Nel 1968 gli Stati Uniti erano un paese profondamente spaccato, con manifestazioni pacifiste ma altre anche violente, sulla lotta per i diritti civili e contro la guerra in Vietnam. Venivano assassinati i leader di quei movimenti, come Martin Luther King, Malcom X fino al senatore Robert F. Kennedy, ex ministro della Giustizia nell’amministrazione del fratello John. Dopo la rinuncia del suo “nemico” Johnson, RFK aveva rotto ogni indugio ed era entrato nella corsa per la Casa Bianca per contendere a McCarthy e Humphrey la nomination democratica. Kennedy, una volta appartenente all’ala moderata del partito democratico, da senatore dello Stato di New York si era trasformato in un leader per i diritti civili e aveva dichiarato guerra alla estrema povertà, oltre a promettere una pace giusta per il Vietnam. Nella stessa notte della sua vittoria alle primarie della California, il 5 giugno 1968 Kennedy fu ferito mortalmente da colpi sparati a distanza ravvicinata nei corridoi di un albergo di Los Angeles e di cui fu ritenuto colpevole solo un giovane rifugiato palestinese, Sihran Sihran (ancora oggi in carcere), nonostante i colpi captati dalle registrazioni e che colpirono oltre al senatore altri suoi collaboratori, fossero superiori a quelli che la pistola impugnata da Shiran avesse potuto sparare.

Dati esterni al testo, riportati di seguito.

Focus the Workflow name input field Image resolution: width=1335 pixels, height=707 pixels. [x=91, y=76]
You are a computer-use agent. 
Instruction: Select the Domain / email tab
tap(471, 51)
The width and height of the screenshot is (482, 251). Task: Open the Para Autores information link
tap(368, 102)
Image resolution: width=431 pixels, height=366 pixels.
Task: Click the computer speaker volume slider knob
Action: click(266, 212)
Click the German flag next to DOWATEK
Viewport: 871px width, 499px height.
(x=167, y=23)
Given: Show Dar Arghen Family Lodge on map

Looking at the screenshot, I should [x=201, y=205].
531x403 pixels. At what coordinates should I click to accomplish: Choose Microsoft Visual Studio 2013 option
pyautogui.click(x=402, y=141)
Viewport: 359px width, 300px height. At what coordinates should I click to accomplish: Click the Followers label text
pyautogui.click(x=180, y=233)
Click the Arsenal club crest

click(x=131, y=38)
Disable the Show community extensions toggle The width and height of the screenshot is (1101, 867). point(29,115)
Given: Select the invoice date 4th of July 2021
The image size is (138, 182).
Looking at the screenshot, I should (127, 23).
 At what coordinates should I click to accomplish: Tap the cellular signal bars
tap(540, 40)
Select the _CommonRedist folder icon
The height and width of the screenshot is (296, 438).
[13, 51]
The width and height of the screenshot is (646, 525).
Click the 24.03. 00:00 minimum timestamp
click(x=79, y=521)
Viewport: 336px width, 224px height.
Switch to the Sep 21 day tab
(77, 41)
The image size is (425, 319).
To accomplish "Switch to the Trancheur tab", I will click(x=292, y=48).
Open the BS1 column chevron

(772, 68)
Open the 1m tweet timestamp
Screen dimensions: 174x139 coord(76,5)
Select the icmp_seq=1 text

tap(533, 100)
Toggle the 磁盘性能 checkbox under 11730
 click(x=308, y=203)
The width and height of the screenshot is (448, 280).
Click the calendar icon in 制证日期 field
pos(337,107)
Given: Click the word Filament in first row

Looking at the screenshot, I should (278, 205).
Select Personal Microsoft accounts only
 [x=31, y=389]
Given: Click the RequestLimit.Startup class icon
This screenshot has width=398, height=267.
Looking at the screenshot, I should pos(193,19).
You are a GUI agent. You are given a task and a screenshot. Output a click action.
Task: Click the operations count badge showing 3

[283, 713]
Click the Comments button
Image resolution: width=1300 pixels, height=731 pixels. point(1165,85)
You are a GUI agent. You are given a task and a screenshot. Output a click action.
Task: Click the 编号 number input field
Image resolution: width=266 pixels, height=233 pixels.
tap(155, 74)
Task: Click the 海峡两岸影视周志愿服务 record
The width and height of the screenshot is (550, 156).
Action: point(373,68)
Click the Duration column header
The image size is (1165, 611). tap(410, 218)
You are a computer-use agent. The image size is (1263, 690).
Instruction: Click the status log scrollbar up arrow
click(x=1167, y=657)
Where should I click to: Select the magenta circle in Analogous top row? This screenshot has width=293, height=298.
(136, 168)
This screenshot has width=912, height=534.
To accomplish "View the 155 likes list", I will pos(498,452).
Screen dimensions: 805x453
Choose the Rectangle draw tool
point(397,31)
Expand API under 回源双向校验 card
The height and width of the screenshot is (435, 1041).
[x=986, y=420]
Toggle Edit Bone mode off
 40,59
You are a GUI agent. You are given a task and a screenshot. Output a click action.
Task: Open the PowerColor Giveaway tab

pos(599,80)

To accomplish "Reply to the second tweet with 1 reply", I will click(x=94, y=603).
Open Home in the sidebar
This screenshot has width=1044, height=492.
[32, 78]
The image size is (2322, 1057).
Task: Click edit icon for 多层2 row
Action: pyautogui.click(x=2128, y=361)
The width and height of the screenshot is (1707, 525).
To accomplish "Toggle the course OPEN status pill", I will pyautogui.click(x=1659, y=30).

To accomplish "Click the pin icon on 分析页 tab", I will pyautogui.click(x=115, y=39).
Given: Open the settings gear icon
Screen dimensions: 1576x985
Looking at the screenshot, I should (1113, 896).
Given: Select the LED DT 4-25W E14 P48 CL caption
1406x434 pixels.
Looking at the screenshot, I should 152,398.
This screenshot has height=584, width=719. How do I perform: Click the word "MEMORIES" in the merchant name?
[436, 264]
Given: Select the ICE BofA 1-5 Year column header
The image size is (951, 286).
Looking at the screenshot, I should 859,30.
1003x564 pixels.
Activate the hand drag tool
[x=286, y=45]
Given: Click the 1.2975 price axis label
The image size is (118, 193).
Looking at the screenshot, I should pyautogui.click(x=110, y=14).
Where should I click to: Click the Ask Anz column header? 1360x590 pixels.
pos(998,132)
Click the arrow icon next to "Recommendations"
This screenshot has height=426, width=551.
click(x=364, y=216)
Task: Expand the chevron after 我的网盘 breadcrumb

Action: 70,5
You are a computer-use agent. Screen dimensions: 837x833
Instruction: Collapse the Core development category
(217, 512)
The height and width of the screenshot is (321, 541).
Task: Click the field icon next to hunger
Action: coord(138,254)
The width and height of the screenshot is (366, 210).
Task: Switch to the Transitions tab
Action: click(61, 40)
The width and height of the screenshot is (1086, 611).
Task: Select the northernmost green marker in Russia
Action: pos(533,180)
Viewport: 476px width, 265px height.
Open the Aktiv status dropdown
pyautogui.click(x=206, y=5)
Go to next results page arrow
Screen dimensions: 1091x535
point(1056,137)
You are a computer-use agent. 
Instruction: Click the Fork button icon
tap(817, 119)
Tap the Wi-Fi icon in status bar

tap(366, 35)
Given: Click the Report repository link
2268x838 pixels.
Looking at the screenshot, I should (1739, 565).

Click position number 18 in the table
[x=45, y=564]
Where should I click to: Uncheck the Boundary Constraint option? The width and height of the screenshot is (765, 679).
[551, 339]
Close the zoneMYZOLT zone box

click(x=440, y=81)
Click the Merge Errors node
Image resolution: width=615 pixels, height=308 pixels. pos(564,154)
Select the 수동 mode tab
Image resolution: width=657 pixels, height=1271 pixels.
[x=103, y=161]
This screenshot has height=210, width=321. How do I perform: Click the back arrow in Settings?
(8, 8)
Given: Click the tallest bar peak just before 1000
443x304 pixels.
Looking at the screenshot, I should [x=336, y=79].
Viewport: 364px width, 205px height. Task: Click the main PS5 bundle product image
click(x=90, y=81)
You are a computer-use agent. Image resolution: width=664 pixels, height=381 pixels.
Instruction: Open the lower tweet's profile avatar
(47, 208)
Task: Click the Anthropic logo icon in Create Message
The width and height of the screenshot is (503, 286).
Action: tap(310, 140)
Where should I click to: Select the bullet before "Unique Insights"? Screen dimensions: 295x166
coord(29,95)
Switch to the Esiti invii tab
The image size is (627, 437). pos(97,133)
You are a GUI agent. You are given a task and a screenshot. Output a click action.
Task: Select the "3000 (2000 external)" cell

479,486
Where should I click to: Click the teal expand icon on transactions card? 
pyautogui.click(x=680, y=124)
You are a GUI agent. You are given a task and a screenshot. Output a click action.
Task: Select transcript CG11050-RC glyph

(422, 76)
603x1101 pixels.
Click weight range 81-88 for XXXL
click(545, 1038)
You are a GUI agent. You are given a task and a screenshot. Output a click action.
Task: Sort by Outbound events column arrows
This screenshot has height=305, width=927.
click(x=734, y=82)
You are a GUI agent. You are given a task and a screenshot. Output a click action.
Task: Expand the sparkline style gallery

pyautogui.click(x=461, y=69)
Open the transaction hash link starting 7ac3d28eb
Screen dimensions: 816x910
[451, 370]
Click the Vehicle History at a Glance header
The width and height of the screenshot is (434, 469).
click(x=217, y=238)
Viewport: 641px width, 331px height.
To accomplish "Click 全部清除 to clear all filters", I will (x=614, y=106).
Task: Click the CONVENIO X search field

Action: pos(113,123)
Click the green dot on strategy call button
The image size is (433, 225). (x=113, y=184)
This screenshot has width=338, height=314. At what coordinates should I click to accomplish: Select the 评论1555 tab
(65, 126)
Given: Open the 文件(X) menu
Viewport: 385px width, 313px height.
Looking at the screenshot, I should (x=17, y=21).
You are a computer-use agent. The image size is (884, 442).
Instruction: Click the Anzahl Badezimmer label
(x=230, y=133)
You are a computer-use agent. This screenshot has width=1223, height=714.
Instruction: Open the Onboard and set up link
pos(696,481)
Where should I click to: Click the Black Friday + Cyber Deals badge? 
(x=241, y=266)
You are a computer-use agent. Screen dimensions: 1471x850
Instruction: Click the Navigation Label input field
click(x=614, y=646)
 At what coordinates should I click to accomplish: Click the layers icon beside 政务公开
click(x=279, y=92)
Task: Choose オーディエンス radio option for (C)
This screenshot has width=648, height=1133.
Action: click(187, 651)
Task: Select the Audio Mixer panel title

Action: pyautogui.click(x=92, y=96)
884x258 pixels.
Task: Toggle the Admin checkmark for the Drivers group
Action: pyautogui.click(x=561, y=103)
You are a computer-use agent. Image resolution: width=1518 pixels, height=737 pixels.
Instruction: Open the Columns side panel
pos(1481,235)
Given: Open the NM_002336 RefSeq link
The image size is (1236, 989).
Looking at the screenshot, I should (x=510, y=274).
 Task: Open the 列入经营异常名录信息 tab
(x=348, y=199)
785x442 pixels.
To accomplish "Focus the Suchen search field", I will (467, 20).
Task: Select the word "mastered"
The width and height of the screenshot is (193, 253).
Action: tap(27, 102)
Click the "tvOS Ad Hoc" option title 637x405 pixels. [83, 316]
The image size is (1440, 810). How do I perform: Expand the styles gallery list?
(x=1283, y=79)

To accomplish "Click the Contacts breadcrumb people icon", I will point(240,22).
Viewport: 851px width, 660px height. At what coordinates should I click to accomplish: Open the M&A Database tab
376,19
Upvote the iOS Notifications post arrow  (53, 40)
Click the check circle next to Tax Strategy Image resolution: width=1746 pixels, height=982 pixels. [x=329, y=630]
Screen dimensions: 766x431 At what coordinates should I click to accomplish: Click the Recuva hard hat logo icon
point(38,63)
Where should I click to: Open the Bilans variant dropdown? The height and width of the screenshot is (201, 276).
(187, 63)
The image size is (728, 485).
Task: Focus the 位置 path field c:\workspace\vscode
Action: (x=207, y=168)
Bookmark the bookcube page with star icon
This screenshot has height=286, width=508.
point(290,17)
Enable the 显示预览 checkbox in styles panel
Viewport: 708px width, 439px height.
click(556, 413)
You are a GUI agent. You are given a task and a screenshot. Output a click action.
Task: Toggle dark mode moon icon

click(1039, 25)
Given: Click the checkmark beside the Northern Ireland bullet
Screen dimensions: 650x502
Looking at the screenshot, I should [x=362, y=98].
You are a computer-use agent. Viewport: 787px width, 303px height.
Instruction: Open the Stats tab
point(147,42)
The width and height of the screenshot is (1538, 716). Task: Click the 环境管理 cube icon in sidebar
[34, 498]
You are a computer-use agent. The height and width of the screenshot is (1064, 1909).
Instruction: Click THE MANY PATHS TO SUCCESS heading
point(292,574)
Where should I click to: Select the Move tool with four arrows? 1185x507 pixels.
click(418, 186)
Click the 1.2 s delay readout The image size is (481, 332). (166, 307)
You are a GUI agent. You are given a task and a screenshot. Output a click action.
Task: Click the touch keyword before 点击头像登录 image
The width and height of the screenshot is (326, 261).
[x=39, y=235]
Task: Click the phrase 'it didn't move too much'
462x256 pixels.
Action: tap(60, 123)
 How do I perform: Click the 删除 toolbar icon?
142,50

Come sta avvenendo nel 2024 con Biden, allora il presidente in carica Johnson pur avendo ottenuto degli importanti risultati politici (la “Great society” e il “Civil Rights Act”) restava impopolare per via della recrudescenza della guerra in VietNam che per la prima volta mostrava immagini di massacri di civili negli schermi delle tv americane. Robert F. Kennedy, che entrò in quella corsa presidenziale del ’68 solo dopo la rinuncia di Johnson, è il padre dell’attuale candidato alla presidenza Robert F. Kennedy Jr. Anche RFK jr. aveva tentato nel 2023 di candidarsi nelle file del Partito democratico sfidando apertamente il presidente Biden, ma poi ha rinunciato optando per la candidatura da indipendente, lasciando così a quest’ultimo di conquistare indisturbato la nomination del partito. Ma se l’81enne Biden, come Johnson, avesse rinunciato a ricandidarsi? Probabile che RFK jr sarebbe rimasto in corsa nelle primarie del partito di suo padre e suo zio. Intanto alle primarie democratiche del ’24 il voto di protesta degli “uncommitted” (coloro che ancora non vogliono scegliere) è rimasto alto, in alcuni stati con punte del 15%, un segnale di grave pericolo per la tenuta della “coalizione’ che dovrebbe rieleggere Biden. Anche in questo, come avvenne per Johnson, la maggiore causa della protesta, soprattutto dei giovani americani, è un conflitto all’estero: quello tra Israele e i palestinesi.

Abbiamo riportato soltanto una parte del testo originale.